(Saved data entries)
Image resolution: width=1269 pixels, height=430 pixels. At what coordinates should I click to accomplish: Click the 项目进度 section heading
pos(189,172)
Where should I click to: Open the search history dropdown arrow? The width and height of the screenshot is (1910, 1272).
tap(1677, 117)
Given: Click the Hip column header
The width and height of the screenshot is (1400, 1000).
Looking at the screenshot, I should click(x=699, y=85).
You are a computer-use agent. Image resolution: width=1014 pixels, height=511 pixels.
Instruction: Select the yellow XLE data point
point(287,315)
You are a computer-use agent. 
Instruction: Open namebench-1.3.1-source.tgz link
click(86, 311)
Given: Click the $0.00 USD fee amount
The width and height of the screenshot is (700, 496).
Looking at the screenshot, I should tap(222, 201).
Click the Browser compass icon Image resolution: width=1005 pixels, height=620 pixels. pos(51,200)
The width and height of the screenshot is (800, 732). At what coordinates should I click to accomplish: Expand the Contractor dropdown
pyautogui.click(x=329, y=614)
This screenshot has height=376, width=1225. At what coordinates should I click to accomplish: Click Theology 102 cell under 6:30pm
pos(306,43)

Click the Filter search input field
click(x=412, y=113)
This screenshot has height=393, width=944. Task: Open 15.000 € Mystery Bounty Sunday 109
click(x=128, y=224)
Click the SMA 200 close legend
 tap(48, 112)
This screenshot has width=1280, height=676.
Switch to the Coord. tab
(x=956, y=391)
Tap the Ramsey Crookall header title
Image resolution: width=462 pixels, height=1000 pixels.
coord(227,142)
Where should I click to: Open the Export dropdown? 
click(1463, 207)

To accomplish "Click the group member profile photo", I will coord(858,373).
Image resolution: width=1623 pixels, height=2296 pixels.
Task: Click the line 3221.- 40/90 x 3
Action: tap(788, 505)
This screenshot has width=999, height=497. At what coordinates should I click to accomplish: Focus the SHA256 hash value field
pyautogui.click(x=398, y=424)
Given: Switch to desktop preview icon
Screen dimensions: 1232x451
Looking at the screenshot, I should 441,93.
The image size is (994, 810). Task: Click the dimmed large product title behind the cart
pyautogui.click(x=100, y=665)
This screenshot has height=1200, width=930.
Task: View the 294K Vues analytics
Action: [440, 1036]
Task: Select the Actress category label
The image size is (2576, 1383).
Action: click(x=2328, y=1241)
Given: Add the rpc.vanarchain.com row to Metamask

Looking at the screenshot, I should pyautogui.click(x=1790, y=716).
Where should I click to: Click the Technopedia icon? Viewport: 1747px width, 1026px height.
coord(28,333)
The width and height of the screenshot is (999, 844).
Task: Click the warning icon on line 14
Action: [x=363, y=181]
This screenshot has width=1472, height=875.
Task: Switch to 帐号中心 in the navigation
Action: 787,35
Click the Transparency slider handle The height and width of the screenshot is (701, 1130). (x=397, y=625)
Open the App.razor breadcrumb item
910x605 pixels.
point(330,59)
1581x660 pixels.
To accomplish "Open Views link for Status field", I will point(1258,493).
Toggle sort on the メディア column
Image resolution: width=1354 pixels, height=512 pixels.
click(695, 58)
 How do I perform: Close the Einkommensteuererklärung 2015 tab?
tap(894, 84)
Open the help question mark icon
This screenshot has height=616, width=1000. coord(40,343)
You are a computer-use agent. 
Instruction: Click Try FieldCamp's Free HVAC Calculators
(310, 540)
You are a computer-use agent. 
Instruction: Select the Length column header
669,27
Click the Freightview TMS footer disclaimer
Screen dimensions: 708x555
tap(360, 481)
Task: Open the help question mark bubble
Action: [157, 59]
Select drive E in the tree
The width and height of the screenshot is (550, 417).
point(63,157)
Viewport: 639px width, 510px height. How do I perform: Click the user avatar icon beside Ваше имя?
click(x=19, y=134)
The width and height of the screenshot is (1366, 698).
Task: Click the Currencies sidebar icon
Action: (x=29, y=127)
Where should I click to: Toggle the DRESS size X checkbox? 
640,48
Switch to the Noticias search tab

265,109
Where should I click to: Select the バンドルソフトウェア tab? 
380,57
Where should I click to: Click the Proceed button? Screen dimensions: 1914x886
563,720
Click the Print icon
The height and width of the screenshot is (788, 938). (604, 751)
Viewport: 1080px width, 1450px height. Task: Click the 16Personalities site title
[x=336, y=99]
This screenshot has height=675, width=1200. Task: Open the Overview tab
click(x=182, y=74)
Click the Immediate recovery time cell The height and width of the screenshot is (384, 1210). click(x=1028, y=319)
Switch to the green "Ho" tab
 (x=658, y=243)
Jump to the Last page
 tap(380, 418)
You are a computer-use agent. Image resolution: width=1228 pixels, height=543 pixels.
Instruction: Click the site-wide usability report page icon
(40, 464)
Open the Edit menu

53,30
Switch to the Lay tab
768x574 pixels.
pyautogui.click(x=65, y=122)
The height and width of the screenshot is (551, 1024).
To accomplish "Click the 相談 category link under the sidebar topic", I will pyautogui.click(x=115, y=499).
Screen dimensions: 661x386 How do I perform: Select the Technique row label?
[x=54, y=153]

What the task requires:
Show all lines from the entries that hold "category".

Result below:
Task: Select the Actress category label
To accomplish "Click the 相談 category link under the sidebar topic", I will pyautogui.click(x=115, y=499).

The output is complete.